Will be filled on close
Is it a breaking change?
Perfectly compatible
Issue type
Improvement (missing useful functionality)

Event Timeline

m1nus created this task.Jul 1 2021, 7:17 PM
c-po added a subscriber: c-po.EditedJul 1 2021, 7:46 PM

Hi @m1nus,

conntrack implementation changed form 1.3 -> 1.4 by a rewrite. Can you please tell us which version of VyOS you are using?

Both VyOS 1.4 and VyOS 1.3 have the port hardcoded:

But this fells like a legitimate feature request in making it possible for the user to adjust the port.

c-po changed the task status from Open to Confirmed.Jul 1 2021, 7:50 PM
c-po added a project: VyOS 1.4 Sagitta.
m1nus added a comment.Jul 2 2021, 12:04 PM

Hi @c-po I hope you're doing great!

The user is running VyOS 1.3 (Equuleus)

c-po changed the task status from Confirmed to Needs testing.Jul 2 2021, 8:23 PM
c-po claimed this task.
c-po added a comment.EditedJul 2 2021, 8:26 PM

Added command set service conntrack-sync interface <intrerface> port <port>

Will be available in tomorrows VyOS 1.3 beta build available from https://vyos.net/get/nightly-builds/

m1nus added a comment.Jul 2 2021, 8:31 PM

Thanks Chris I'll test it once available and let you know!!

pasik added a subscriber: pasik.Jul 3 2021, 5:04 PM
m1nus added a comment.Jul 5 2021, 2:23 PM

Hi @c-po i've been testing the added command.

All works great

vyos@vyos# set service conntrack-sync interface eth0 
Possible completions:
   peer         IP address of the peer to send the UDP conntrack info too.

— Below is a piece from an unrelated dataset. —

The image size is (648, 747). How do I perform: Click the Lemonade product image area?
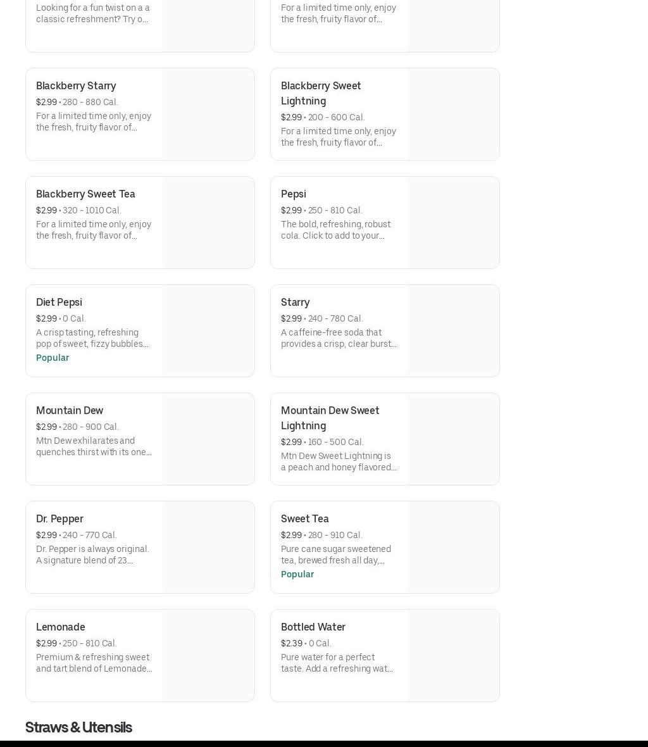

This disable multicast.
   port         Port number used by connection

      
[edit]
vyos@vyos# set service conntrack-sync interface eth0 port 
Possible completions:
   <1-65535>    Numeric IP port
vyos@vyos# set service conntrack-sync interface eth0 port 9999
[edit]
vyos@vyos# commit
[edit]
vyos@vyos# cat /run/conntrackd/conntrackd.conf 
#autogenerated by conntrack_sync.py
#Synchronizer settings
Sync {
    Mode FTFW {
        DisableExternalCache off
    }
    UDP {
        IPv4_Destination_Address 10.10.10.5
        Port 9999
        Interface eth0
        SndSocketBuffer 1048576
        RcvSocketBuffer 1048576
        Checksum on
    }
vyos@vyos# run show conntrack table ipv4
TCP state codes: SS - SYN SENT, SR - SYN RECEIVED, ES - ESTABLISHED,
                 FW - FIN WAIT, CW - CLOSE WAIT, LA - LAST ACK,
                 TW - TIME WAIT, CL - CLOSE, LI - LISTEN

CONN ID    Source                 Destination            Protocol         TIMEOUT             
484835838  192.168.0.254:38762    10.10.10.5:9999        udp [17]         29

Deleting the port should set the default port (3780) at conntrackd.conf again, Tested it and also works fine.

vyos@vyos# delete service conntrack-sync interface eth0 port 9999
[edit]
vyos@vyos# commit
[edit]
vyos@vyos# cat /run/conntrackd/conntrackd.conf 
# autogenerated by conntrack_sync.py

# Synchronizer settings
Sync {
    Mode FTFW {
        DisableExternalCache off
    }
    UDP {
        IPv4_Destination_Address 10.10.10.5
        Port 3780
        Interface eth0
        SndSocketBuffer 1048576
        RcvSocketBuffer 1048576
        Checksum on
    }
c-po added a comment.EditedJul 6 2021, 5:33 AM

Thanks for the confirmation

c-po closed this task as Resolved.Jul 6 2021, 5:33 AM
SrividyaA set Issue type to Improvement (missing useful functionality).Aug 31 2021, 6:34 PM
syncer moved this task from Need Triage to Finished on the VyOS 1.3 Equuleus board.Nov 6 2021, 11:42 AM
syncer edited projects, added VyOS 1.3 Equuleus (1.3.0); removed VyOS 1.3 Equuleus.Aug 29 2022, 12:16 PM
syncer moved this task from Need Triage to Finished on the VyOS 1.3 Equuleus (1.3.0) board.